Bringing Rich Experiences to Memory-Constrained TV Devices
By Jason Munning, Archana Kumar, Kris Range
Netflix has over 148M paid members streaming on more than half a billion devices spanning over 1,900 different types. In the TV space alone, there are hundreds of device types that run the Netflix app. We need to support the same rich Netflix experience on not only high-end devices like the PS4 but also memory and processor-constrained consumer electronic devices that run a similar chipset as was used in an iPhone 3Gs.
In this post, we will discuss the development of the Rich Collection row and the iterations we went through to be able to support this experience across the majority of the TV ecosystem.
Rich Collection Row
One of our most ambitious UI projects to date on the TV app is the animated Rich Collection Row. The goal of this experience from a UX design perspective was to bring together a tightly-related set of original titles that, though distinct entities on their own, also share a connected universe. We hypothesized this design would net a far greater visual impact than if the titles were distributed individually throughout the page. We wanted the experience to feel less like scrolling through a row and more like exploring a connected world of stories.
For the collections below, the row is composed of characters representing each title in a collected universe overlaid onto a shared, full-bleed background image which depicts the shared theme for the collection. When the user first scrolls down to the row, the characters are grouped into a lineup of four. The name of the collection animates in along with the logos for each title while a sound clip plays which evokes the mood of the shared world. The characters slide off screen to indicate the first title is selected. As the user scrolls horizontally, characters slide across the screen and the shared backdrop scrolls with a parallax effect. For some of the collections, the character images themselves animate and a full-screen tint is applied using a color that is representative of the show’s creative (see “Character Images” below).
Once the user pauses on a title for more than two seconds, the trailer for that title cross-fades with the background image and begins playing.

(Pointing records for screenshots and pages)

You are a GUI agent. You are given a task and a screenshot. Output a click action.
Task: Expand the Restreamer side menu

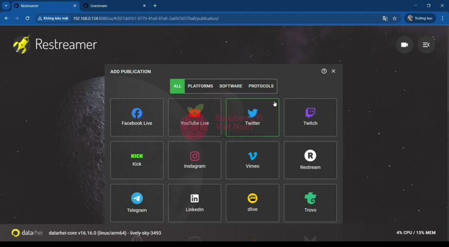click(x=426, y=45)
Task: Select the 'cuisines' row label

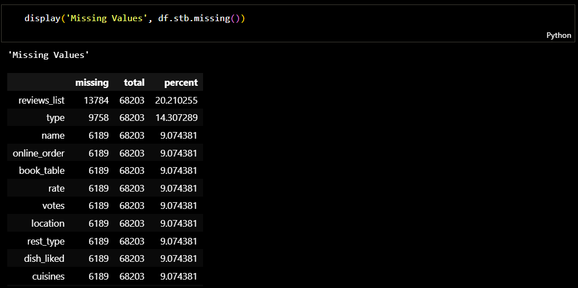Action: 49,276
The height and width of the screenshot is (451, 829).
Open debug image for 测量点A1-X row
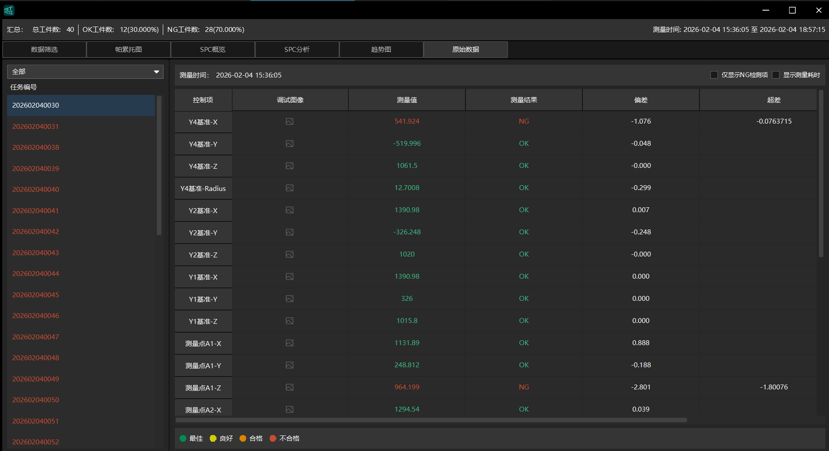(290, 343)
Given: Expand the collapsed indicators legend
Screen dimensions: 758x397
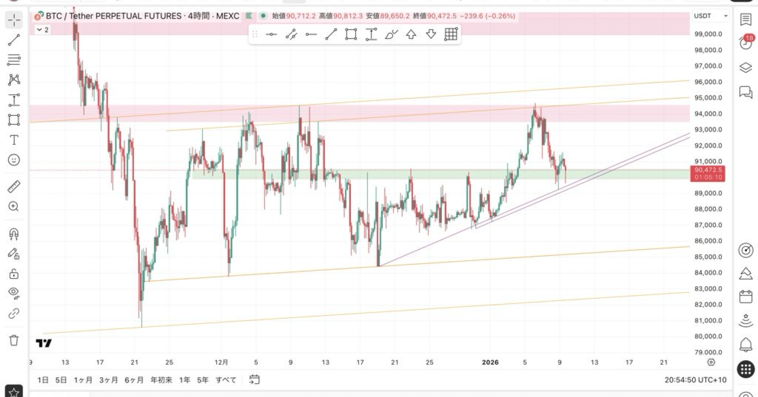Looking at the screenshot, I should [43, 30].
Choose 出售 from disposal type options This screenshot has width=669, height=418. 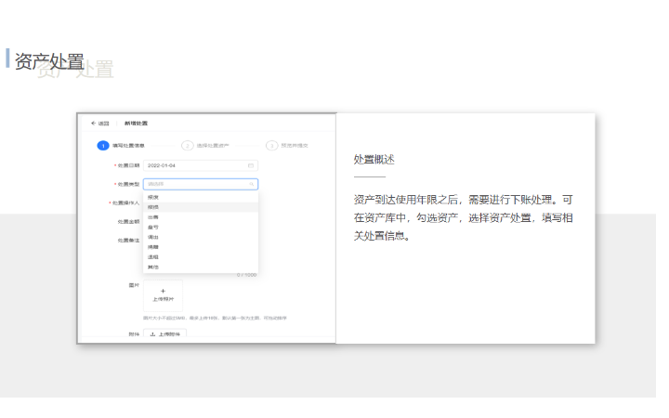153,217
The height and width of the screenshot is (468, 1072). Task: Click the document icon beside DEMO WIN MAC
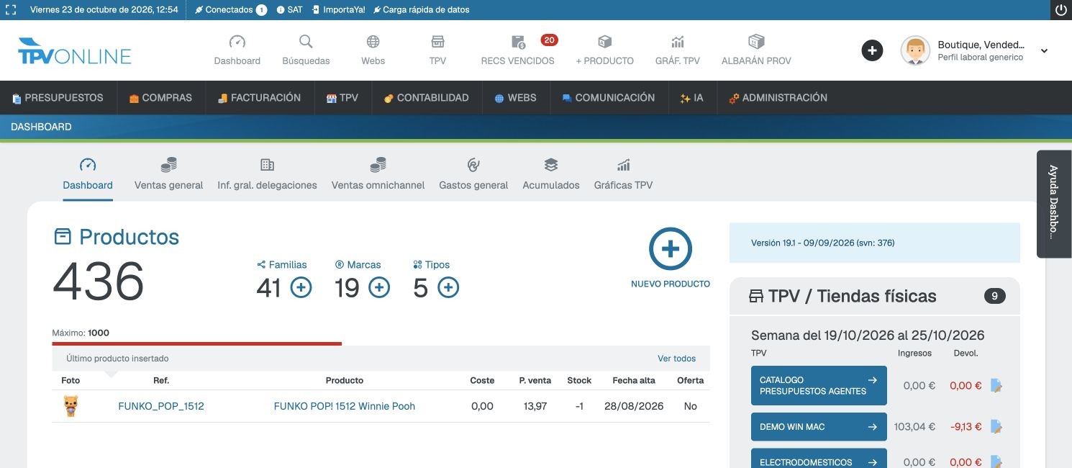click(996, 426)
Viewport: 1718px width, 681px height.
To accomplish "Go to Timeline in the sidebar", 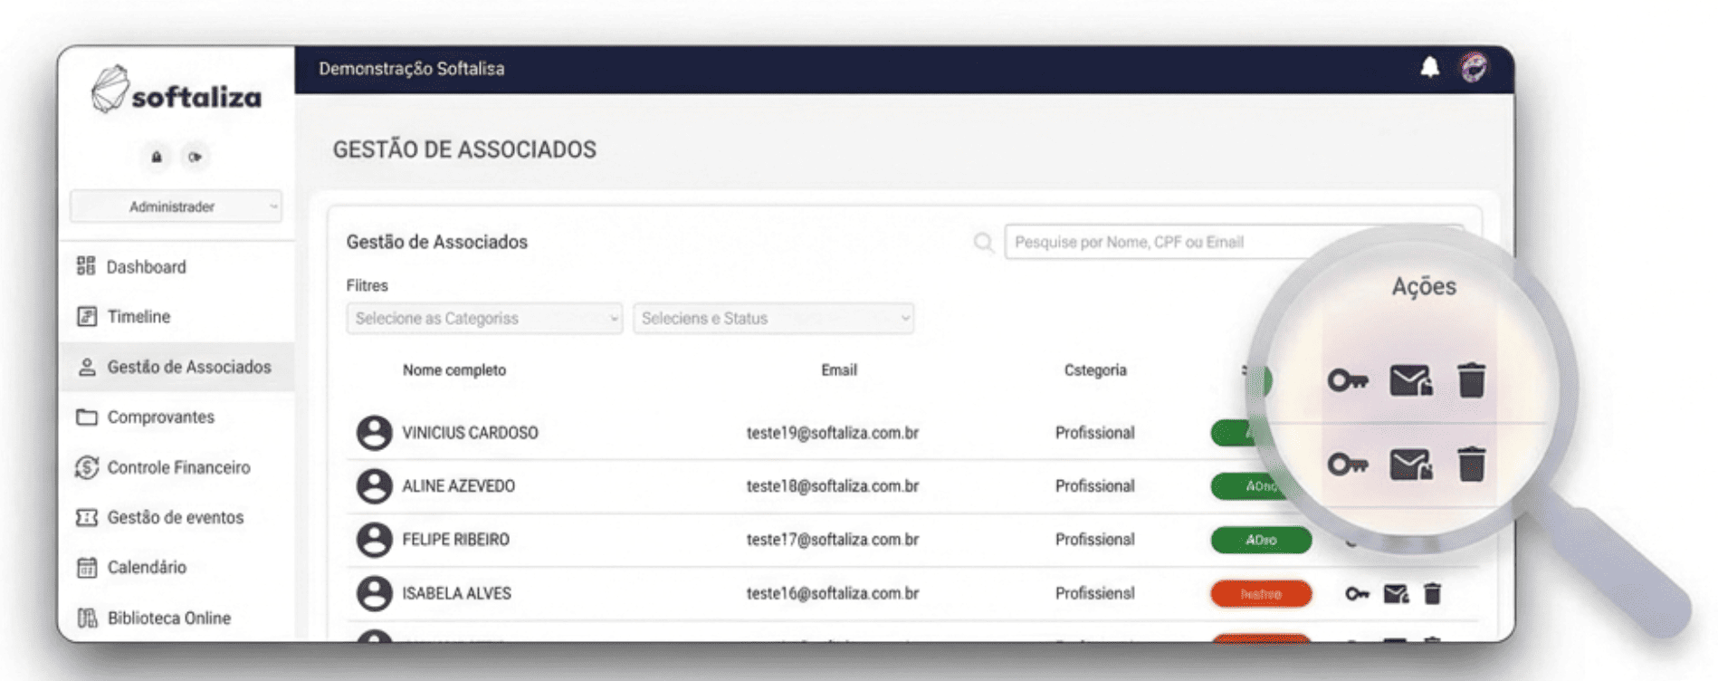I will 138,317.
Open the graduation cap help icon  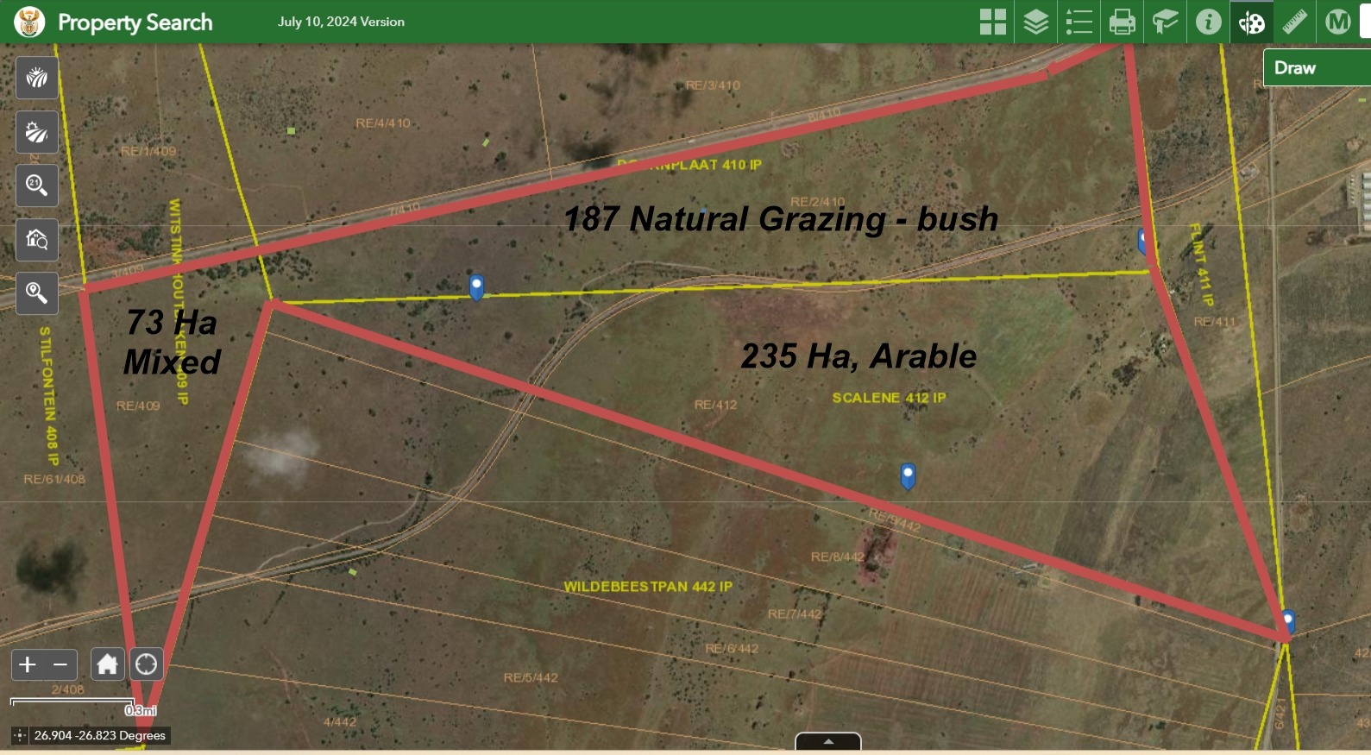pos(1165,22)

TASK SET:
a: Answer these questions from the text on the Rich Collection row for memory-constrained TV devices:
(i) How many paid members does Netflix have?
(ii) Into a lineup of how many are the characters grouped when the user first scrolls down to the row?
(iii) How long must the user pause on a title before its trailer begins playing?
b: Carry on the text on the Rich Collection row for memory-constrained TV devices, picking up after its final sentence.

TASK RESULTS:
a:
(i) Over 148M.
(ii) Four.
(iii) More than two seconds.

b:
As part of developing this type of UI experience on any platform, we knew we would need to think about creating smooth, performant animations with a balance between quality and download size for the images and video previews, all without degrading the performance of the app. Some of the metrics we use to measure performance on the Netflix TV app include animation frames per second (FPS), key input responsiveness (the amount of time before a member’s key press renders a change in the UI), video playback speed, and app start-up time.
UI developers on the Netflix TV app also need to consider some challenges that developers on other platforms often are able to take for granted. One such area is our graphics memory management. While web browsers and mobile phones have gigabytes of memory available for graphics, our devices are constrained to mere MBs. Our UI runs on top of a custom rendering engine which uses what we call a “surface cache” to optimize our use of graphics memory.
Surface cache is a reserved pool in main memory (or separate graphics memory on a minority of systems) that the Netflix app uses for storing textures (decoded images and cached resources). This benefits performance as these resources do not need to be re-decoded on every frame, saving CPU time and giving us a higher frame-rate for animations.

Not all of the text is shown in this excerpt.